Tests the cache on Jetson boards: both the CPU and the GPU cycle through the input array to perform mathematical operations, the CPU accesses one half the array and the GPU access the other half. The CPU does a mostly sequential access on its side on even/odd positions, while the GPU performs a sequential access on the CPU side on odd/even positions. (Odd or even depends on if it is right side or left side of the array, as CPU and GPU do swap around)
As Zero Copy allows the usage of the cache on the Xavier board and concurrent execution, the CPU moves through the data at the same time as the GPU (avoiding race conditions as CPU and GPU never read/write on the same locations), the CPU should cache some data inside the L2/L3. After the "side swap" (the number of side swaps is indicates by the config var "SUMS") the GPU should read data which is possibly cached on the CPU, making use of the Hardware I/O coherency to avoid inconsisent data/flushing the CPU cache.

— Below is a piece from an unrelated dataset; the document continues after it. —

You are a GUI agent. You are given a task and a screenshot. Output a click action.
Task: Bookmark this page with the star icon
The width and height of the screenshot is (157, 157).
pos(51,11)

Simply compile by running the compile script (currently configured for Volta/Xavier) on a Jetson Board:
./compile
and then run with
./as
To modify the configuration change the variables contained at the start of "AS.cu":
// Set PRINT to 1 for debug output
#define PRINT 0
#define FROM_debug 0
#define TO_debug 16
// Set ZEROCOPY to 1 to use Zero Copy Memory Mode, UNIFIED to 1 to use Unified Memory, COPY to 1 to use Copy
#define ZEROCOPY 1
#define UNIFIED 0
#define COPY 0
// Set RESULTCHECK to 1 to verify the result with a single CPU thread
#define RESULTCHECK 1
// Set CPU to 1 to use the CPU concurrently, otherwise a slightly different version of the benchmark is used
#define CPU 1
// Set OPENMP to 1 to use more than 1 thread for the CPU (does nothing if CPU is set to 0)
#define OPENMP 1
// N is later overwritten as N = N^POW, making N the size of the input array
unsigned int N = 2;
const int POW = 18;
const int SUMS = 8; // As CPU and GPU work on either the left side or right side, this number indicates how many "side swaps" there will be
const int RUNS = 5; // How many times the benchmark is run
const int BLOCK_SIZE_X = 1024;
const int BLOCK_SIZE_Y = 1;
The CPU, when using Unified Memory, Copy or Zero Copy, takes similar amounts of time, meanwhile the GPU is always significantly slower on Zero Copy, even if the average GPU kernel time is about 5x slower compared to the 80x slower when run on a TX2. While it is still a lot faster compared to a TX2, it is still much slower when compared to Unified Memory/Copy: the benefit of concurrent access and removing the copy times are heavily outweighed by the slower GPU computation times.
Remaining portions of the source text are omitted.